### Texto
Ayer a eso de las cinco de la tarde me encontré con Chepe en el alborotado Parque del Periodista, o "El Guanábano", como se le dice más familiarmente en las garufas de la bacanal. Oasis histórico y colorido de muchos "parches", este parque es una espontánea sala cultural al aire libre (contigua a la cremosa y estupefacta Academia de Historia de Antioquia), con vibrante espectáculo silvestre sin boleta, y funciones permanentes de apretujadas tribus urbanas que arrebatan sus banderas y goces en el rudo adoquinado y los quicios.
Suelo buscar al Chepe para tomarme un tinto con él en un pequeño negocio de la esquina, donde con la gente que come sancocho, toma cerveza o café, se inhala a la fuerza y gratis una abrasadora e irresistible humareda canábica que se esparce cincuenta metros a la redonda. Allí sonreímos en incoherente silencio o intercambiamos ideas sobre las bastas mañas que corren en la calle y el mundo.
La gente, que siempre ha visto a Chepe callado o tocando instrumentos invisibles en un costado del parque, lo cree autista. La maledicencia canibalesca rumora que quedó mudo y loco después de fumarse la plata de un piano en los sopladeros de Medellín, y algunos "sobradillos", que practican esa crueldad propia de la ignorancia más triste, lo miran con cierto desprecio al verlo diferente.
Pero este músico del flautín invisible, poeta del asfalto y conspirador de silencios, José Humberto Ramírez Vanegas, más conocido con la chapa de 'Chepe', es muy inteligente, rebelde e imaginativo, y por lo menos conmigo habla largamente y bien. Incluso a veces tengo que pedirle que pare el discurso, cuando se pone a entremezclar complicados apartes del Dogma y ritual de la alta magia escrito por el ocultista Eliphas Lévi siglos atrás; o cuando hace planes detallados para que en el año 2035 vayamos directo a un extraño lugar de la estratosfera, viajando en una nave que él espera hace más de una década, la cual, asegura –asunto que no dudo–, quedó de venir a rescatarlo… "No me hablés más güevonadas Chepe, que en esos años ya hemos marcado calavera, y además fue a vos y no a mí al que invitaron a viajar esos manes", le increpo, tratando de no crearle falsas expectativas conmigo como pasajero.
La última vez que me salió con ese trompo de viaje, me la jugué: "¡Bueno! Si estoy vivo y en saudade, nos vamos, pero dígame: ¿quién maneja esa puta nave?" Al punto Chepe se convirtió en orquesta, y en un tris improvisó música agitando las dos manos. Con la derecha palmoteó el oído izquierdo y con la otra sus labios, mientras soplaba muy originalmente una tonada indescriptible, posiblemente música de las esferas que tampoco me atrevo a cuestionar. Luego, muy serio, afirmó: "¡Volare! ¡Volare ad honórem! Tripulo yo…".
######
### Ítems proporcionados
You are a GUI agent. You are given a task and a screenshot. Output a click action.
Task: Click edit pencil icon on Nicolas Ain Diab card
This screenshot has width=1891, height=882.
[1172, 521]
######
### Ítems proporcionados
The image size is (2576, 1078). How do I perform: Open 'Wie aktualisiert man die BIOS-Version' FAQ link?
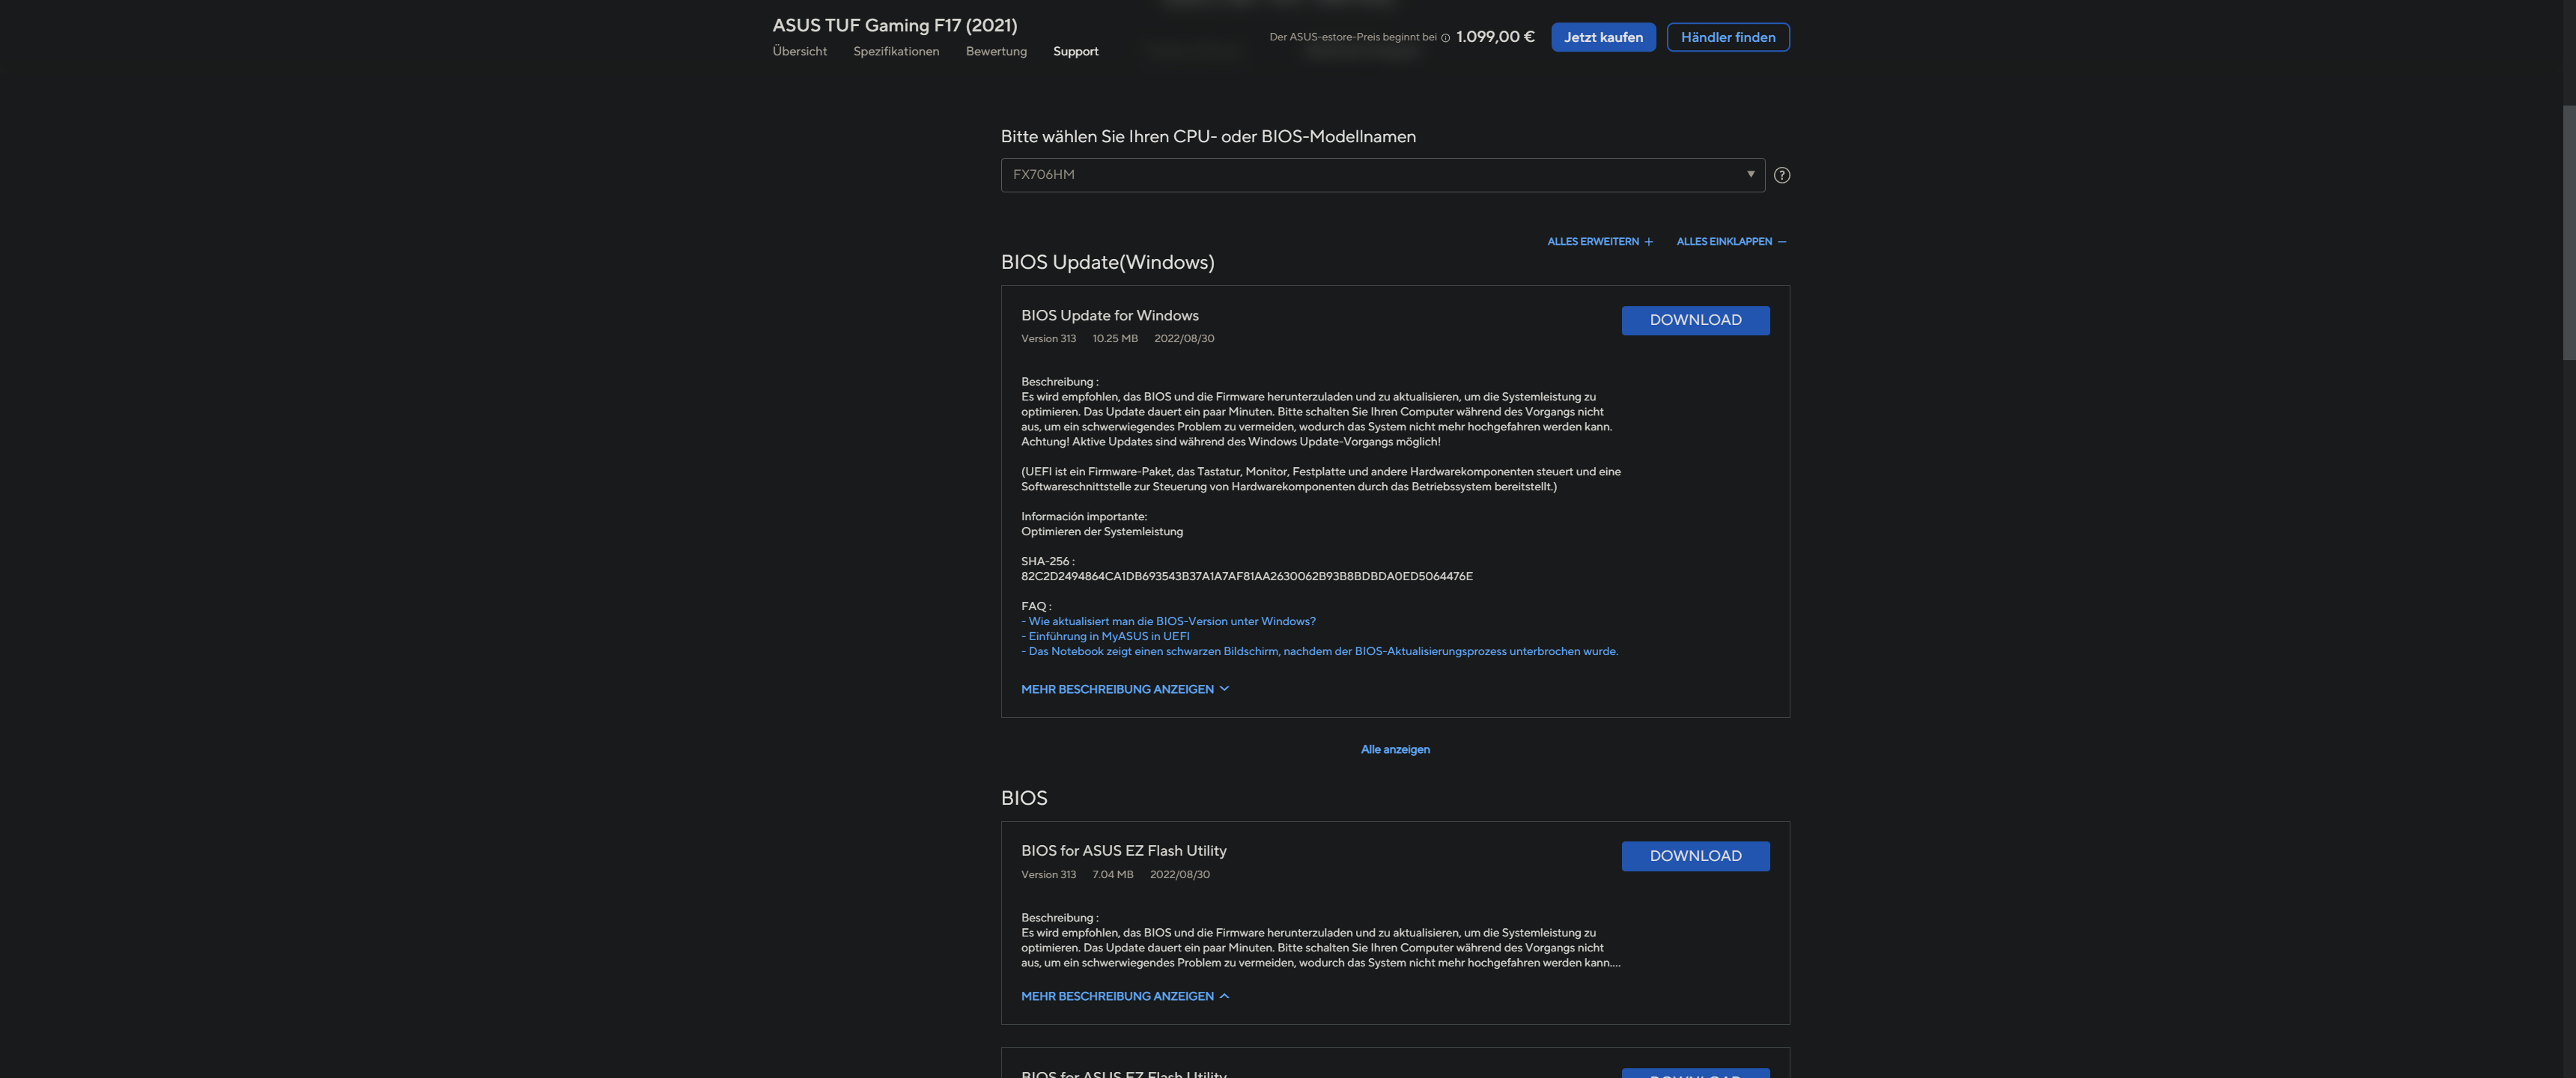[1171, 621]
######
Transcribe al pie de la letra el tramo del texto sobre Chepe que va desde "Ayer a eso de" hasta "y los quicios.".

Ayer a eso de las cinco de la tarde me encontré con Chepe en el alborotado Parque del Periodista, o "El Guanábano", como se le dice más familiarmente en las garufas de la bacanal. Oasis histórico y colorido de muchos "parches", este parque es una espontánea sala cultural al aire libre (contigua a la cremosa y estupefacta Academia de Historia de Antioquia), con vibrante espectáculo silvestre sin boleta, y funciones permanentes de apretujadas tribus urbanas que arrebatan sus banderas y goces en el rudo adoquinado y los quicios.